Читать «Немножко о Ленине» онлайн - страница 2

Н А Тэффи

Стали гадать, что скажет. Ну, и сказал.

Сказал:

— Энгельс говорит, что на улицах современного города невозможно вооруженное выступление.

Сказал. Сказал в то время, когда по всей России несся огненный смерч революции.

Ничего не чувствовал, ничего не предчувствовал. Знал только то, чем был набит, — историю социализма. Так и пошло.

Искренний и честный проповедник великой религии социализма. Но, — увы! — на этого апостола не сошел огненный язык дара Духа Святого, нет у него вдохновения, нет взлета, и нет огня.

Набит туго весь, как кожаный мяч для футбола, скрипит и трещит по швам, но взлететь может только от удара ногой.

Этим отсутствием чуткости можно объяснить благоденствие и мирное житие провокаторов рука об руку с честнейшими работниками-большевиками.

Этим можно объяснить и бестактность «запломбированного вагона».

Энгельс не мог предвидеть этой пломбы и не мог дать своей директивы.

Что касается провокаторов, то ведь, мало слышат их, потому что слова и дела их всегда соответствуют и даже превосходят самые яркие лозунги «обрабатываемой» ими партии, — надо чувствовать, как они говорят и делают. Для людей, лишенных этой чуткости, всегда будут происходить события, которых они никак не ожидали.

Разве не дискредитировано теперь слово «большевик» навсегда и бесповоротно?

Каждый карманник, вытянувший кошелек у зазевавшегося прохожего, говорит, что он ленинец!

— Чего ж тут? Ленин завладел чужим домом, карманник — чужим кошельком. Размеры захватов различные, — только в этом и разница. Ну да ведь большому кораблю большое и плавание.

Ленинцы, большевики, анархисты-коммунисты, громилы, зарегистрированные взломщики — что за сумбур! Что за сатанинский винегрет!

Какая огромная работа — снова поднять и очистить от всего этого мусора великую идею социализма!

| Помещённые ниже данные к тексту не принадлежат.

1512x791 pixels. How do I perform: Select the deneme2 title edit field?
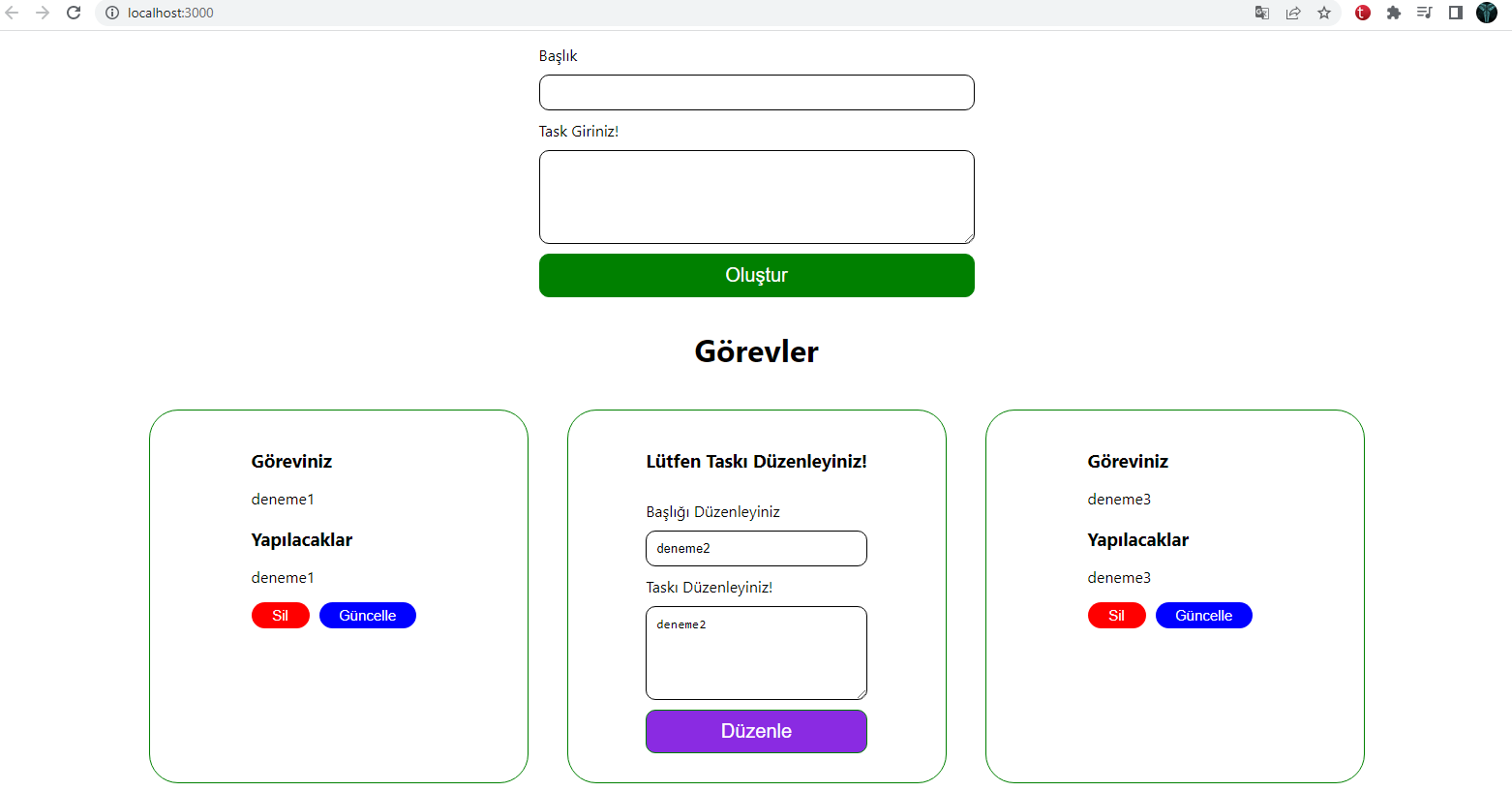point(756,548)
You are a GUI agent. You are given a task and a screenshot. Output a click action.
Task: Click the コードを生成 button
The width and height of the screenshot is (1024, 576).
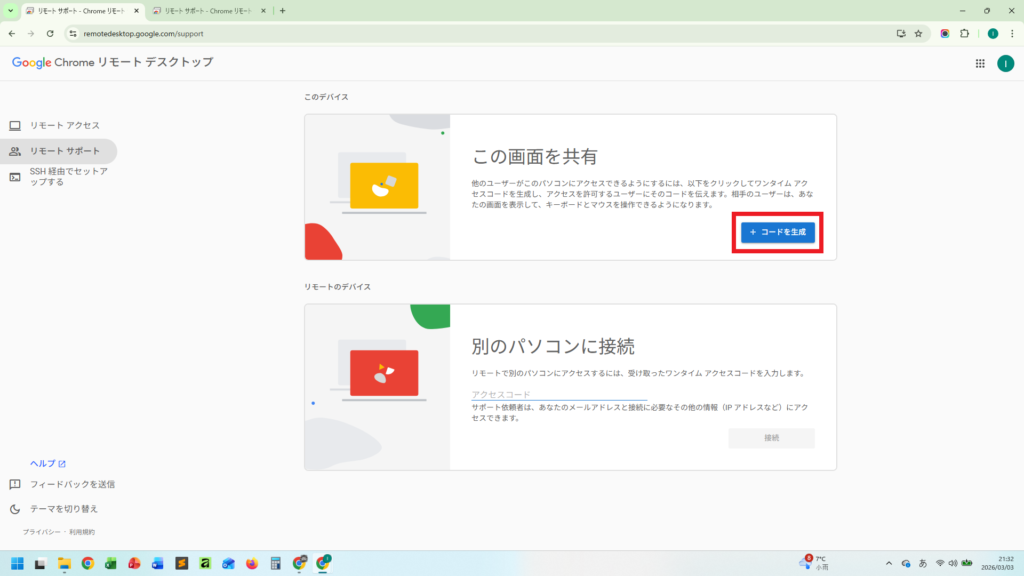pyautogui.click(x=778, y=232)
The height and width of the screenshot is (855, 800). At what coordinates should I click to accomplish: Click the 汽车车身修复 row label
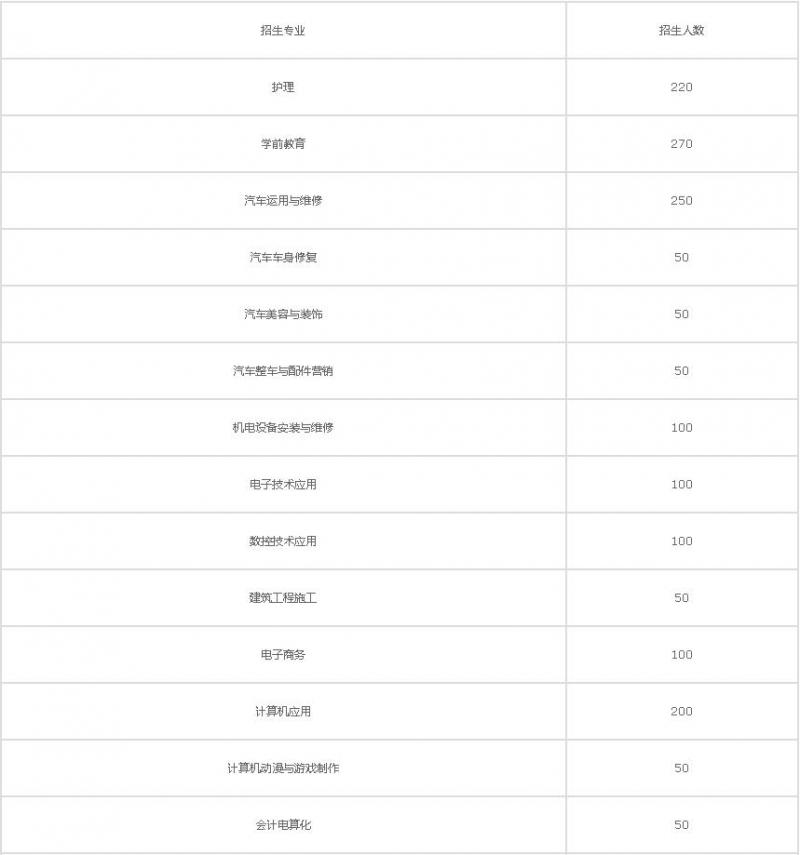[x=283, y=258]
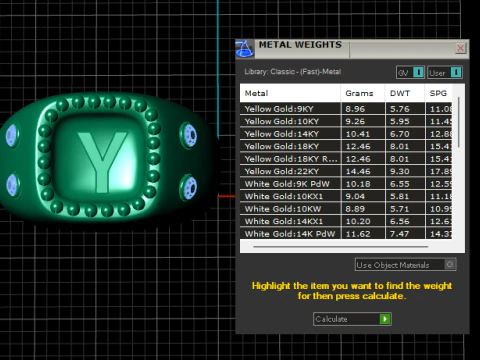Enable Use Object Materials option
The height and width of the screenshot is (360, 480).
pyautogui.click(x=450, y=265)
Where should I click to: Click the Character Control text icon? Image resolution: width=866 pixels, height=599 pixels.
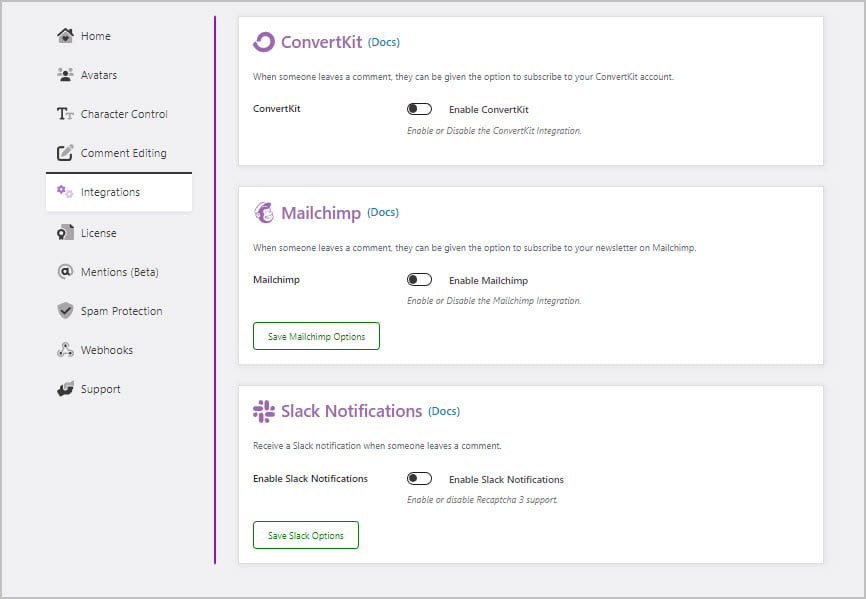coord(66,113)
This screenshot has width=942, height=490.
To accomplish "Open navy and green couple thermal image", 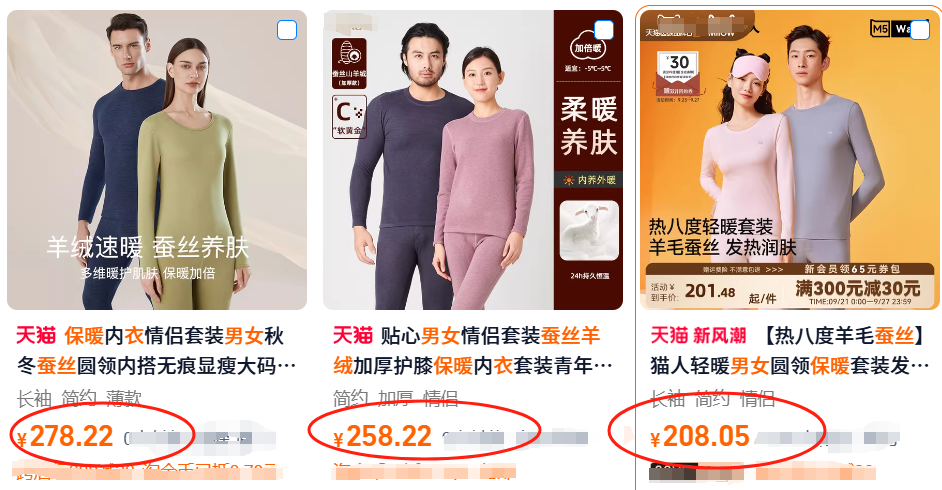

Большевики хотели сделать смотр своим приверженцам en grand.

Порадовать свое сердце.

Мне приходилось часто слышать ленинцев на маленьких уличных митингах. Их антураж всегда был трогательно хорош.

Один раз, в знаменитую ночь после милюковской декларации, какой-то большевик на углу Садовой требовал отказа от аннексий и контрибуций. Стоящий рядом со мной молодой солдат особенно яро поддерживал оратора, — ревел, тряс кулаком и вращал глазами.

Я прислушалась к возгласам солдата.

— Не надо аннексий! Долой! Ну ее к черту. Опять бабу садить! Долой ее, к черту!

Вот кто поддерживал ленинцев:

— Опять бабу садить!

Солдат искренно думал, что аннексия — это баба, которую собираются куда-то садить. Да еще «опять». Значит, она и раньше сиживала, эта самая аннексия.

В другой кучке центром был высокий солдат-хохол, старательно уверявший, что министров надо выгнать, иначе «хидра реакции поднимет свою холову». А рядом стояла старуха, утирала слезы и умиленно приговаривала:

— Дай ей Бог, сердешной, пошли ей Господи! Уж намучавши, намучавши…

Все это похоже на выдуманную фельетонную юмореску, но даю вам честное слово, что это слишком глупо, чтобы было выдуманным.